The record of the case discloses that in the early morning of April 8, 1976, the F/B Marjolea, a fishing boat owned by the petitioners Ernesto Kramer, Jr. and Marta Kramer, was navigating its way from Marinduque to Manila. Somewhere near Maricabon Island and Cape Santiago, the boat figured in a collision with an inter-island vessel, the M/V Asia Philippines owned by the private respondent Trans-Asia Shipping Lines, Inc. As a consequence of the collision, the F/B Marjolea sank, taking with it its fish catch.
After the mishap, the captains of both vessels filed their respective marine protests with the Board of Marine Inquiry of the Philippine Coast Guard.

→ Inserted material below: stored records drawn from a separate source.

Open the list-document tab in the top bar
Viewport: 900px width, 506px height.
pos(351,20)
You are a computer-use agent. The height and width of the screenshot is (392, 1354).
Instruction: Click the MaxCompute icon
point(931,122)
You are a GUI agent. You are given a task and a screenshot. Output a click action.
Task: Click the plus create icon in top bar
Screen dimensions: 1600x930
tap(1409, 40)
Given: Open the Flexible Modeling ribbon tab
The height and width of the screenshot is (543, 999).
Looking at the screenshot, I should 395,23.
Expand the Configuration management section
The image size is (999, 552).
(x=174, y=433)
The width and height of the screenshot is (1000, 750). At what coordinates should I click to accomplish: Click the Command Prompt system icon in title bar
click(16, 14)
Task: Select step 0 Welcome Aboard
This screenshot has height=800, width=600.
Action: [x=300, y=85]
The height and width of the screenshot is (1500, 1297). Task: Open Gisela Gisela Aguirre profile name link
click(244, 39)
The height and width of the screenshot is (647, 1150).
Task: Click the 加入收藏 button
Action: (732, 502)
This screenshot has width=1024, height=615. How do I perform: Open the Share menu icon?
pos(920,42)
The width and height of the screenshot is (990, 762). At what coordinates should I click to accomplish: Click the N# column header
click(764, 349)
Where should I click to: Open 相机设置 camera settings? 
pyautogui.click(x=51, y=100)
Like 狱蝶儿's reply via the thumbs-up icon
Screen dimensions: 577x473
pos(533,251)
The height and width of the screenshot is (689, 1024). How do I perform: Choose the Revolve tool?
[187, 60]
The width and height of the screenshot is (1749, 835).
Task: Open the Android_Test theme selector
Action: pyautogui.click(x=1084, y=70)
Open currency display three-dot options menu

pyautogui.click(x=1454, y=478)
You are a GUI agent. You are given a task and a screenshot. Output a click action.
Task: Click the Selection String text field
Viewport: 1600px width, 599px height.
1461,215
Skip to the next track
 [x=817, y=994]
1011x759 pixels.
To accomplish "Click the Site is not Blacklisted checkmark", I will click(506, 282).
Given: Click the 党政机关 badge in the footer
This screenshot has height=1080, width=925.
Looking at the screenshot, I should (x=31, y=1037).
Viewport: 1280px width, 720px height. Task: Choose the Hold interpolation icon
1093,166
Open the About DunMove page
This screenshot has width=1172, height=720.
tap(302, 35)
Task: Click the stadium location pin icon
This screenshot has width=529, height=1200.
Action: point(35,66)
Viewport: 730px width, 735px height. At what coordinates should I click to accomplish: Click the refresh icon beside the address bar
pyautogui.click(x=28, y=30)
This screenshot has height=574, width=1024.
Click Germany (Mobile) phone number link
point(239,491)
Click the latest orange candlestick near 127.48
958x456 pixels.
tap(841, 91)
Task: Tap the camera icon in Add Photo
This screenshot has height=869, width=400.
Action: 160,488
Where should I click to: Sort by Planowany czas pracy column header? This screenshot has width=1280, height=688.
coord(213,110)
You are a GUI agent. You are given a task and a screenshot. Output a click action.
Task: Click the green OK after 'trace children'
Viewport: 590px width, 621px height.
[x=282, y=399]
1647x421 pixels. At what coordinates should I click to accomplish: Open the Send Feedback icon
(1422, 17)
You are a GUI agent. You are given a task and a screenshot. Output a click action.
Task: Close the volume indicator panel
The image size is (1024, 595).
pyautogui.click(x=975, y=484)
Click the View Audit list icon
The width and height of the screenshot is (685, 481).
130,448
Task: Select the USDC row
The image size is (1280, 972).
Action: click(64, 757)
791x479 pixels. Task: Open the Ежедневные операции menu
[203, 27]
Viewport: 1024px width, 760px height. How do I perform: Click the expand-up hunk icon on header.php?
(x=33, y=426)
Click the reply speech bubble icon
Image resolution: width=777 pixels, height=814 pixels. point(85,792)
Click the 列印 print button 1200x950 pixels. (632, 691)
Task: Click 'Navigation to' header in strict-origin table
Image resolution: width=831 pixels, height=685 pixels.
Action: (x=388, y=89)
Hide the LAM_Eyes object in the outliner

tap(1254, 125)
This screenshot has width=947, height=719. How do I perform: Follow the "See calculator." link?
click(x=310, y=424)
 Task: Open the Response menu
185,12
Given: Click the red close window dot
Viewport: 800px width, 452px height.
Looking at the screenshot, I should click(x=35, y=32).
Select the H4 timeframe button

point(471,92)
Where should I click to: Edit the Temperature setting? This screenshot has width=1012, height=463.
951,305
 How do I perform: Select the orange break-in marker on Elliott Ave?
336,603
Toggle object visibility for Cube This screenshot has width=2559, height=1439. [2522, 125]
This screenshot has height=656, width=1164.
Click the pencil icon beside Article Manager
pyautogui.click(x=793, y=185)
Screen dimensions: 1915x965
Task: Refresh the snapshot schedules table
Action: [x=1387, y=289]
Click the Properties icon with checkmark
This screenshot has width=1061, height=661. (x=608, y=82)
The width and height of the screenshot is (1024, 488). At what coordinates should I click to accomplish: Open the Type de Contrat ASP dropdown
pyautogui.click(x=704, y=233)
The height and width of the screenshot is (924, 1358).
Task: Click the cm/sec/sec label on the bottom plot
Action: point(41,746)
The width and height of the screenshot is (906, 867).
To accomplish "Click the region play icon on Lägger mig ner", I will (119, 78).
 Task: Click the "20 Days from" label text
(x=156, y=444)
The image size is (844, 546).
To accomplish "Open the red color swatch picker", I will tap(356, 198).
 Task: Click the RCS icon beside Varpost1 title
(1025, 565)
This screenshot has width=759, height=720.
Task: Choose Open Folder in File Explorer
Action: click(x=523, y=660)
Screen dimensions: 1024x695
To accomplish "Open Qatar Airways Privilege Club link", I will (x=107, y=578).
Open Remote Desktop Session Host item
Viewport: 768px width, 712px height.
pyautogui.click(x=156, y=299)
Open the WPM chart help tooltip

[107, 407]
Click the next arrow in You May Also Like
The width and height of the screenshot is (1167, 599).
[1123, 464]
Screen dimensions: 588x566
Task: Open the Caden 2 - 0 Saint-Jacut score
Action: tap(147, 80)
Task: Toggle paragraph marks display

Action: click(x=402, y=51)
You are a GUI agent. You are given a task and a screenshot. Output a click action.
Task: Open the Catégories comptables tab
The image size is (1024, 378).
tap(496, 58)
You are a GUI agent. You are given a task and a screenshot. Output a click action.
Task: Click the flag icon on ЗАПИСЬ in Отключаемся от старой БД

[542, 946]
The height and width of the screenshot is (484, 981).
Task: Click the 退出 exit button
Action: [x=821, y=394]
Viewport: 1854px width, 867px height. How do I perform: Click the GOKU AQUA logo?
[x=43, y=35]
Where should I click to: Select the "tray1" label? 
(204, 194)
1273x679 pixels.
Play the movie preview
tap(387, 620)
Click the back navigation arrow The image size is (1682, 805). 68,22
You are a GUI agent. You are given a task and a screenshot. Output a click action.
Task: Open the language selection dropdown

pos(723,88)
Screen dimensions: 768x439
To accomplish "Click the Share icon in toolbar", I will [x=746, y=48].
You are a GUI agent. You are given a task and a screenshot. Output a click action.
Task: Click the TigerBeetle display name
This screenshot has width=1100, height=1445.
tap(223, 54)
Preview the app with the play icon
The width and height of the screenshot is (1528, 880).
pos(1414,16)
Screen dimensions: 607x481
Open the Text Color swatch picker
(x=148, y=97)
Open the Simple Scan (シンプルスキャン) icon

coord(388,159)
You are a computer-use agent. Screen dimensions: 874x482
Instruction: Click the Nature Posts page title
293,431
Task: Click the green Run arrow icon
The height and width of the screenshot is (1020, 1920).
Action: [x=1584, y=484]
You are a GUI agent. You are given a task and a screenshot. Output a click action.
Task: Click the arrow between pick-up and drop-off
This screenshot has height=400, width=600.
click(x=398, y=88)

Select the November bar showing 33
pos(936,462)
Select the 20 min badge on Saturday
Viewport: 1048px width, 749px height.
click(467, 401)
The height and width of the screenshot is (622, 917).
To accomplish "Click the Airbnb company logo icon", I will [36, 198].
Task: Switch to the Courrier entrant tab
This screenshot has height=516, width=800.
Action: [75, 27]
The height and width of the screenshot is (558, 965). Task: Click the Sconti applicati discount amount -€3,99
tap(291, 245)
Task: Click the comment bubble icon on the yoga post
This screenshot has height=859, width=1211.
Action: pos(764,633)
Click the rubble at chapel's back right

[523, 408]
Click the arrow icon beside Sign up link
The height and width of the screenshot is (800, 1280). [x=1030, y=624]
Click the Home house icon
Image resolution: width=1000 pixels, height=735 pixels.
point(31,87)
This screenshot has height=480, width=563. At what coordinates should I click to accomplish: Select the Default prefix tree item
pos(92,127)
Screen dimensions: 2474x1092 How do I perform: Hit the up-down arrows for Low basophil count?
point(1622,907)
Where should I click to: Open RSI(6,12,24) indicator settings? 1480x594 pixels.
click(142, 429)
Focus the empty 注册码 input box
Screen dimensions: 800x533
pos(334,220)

The Board conducted an investigation for the purpose of determining the proximate cause of the maritime collision.
On October 19, 1981, the Board concluded that the loss of the F/B Marjolea and its fish catch was attributable to the negligence of the employees of the private respondent who were on board the M/V Asia Philippines during the collision. The findings made by the Board served as the basis of a subsequent Decision of the Commandant of the Philippine Coast Guard dated April 29, 1982 wherein the second mate of the M/V Asia Philippines was suspended from pursuing his profession as a marine officer.1
On May 30, 1985, the petitioners instituted a Complaint for damages against the private respondent before Branch 117 of the Regional Trial Court in Pasay City.2 The suit was docketed as Civil Case No. 2907-P.
The private respondent filed a Motion seeking the dismissal of the Complaint on the ground of prescription. He argued that under Article 1146 of the Civil Code, 3
the prescriptive period for instituting a Complaint for damages arising from a quasi-delict like a maritime collision is four years. He maintained that the petitioners should have filed their Complaint within four years from the date when their cause of action accrued, i.e., from April 8, 1976 when the maritime collision took place, and that accordingly, the Complaint filed on May 30, 1985 was instituted beyond the four-year prescriptive period.
For their part, the petitioners contended that maritime collisions have peculiarities and characteristics which only persons with special skill, training and experience like the members of the Board of Marine Inquiry can properly analyze and resolve. The petitioners argued that the running of the prescriptive period was tolled by the filing of the marine protest and that their cause of action accrued only on April 29, 1982, the date when the Decision ascertaining the negligence of the crew of the M/V Asia Philippines had become final, and that the four-year prescriptive period under Article 1146 of the Civil Code should be computed from the said date. The petitioners concluded that inasmuch as the Complaint was filed on May 30, 1985, the same was seasonably filed.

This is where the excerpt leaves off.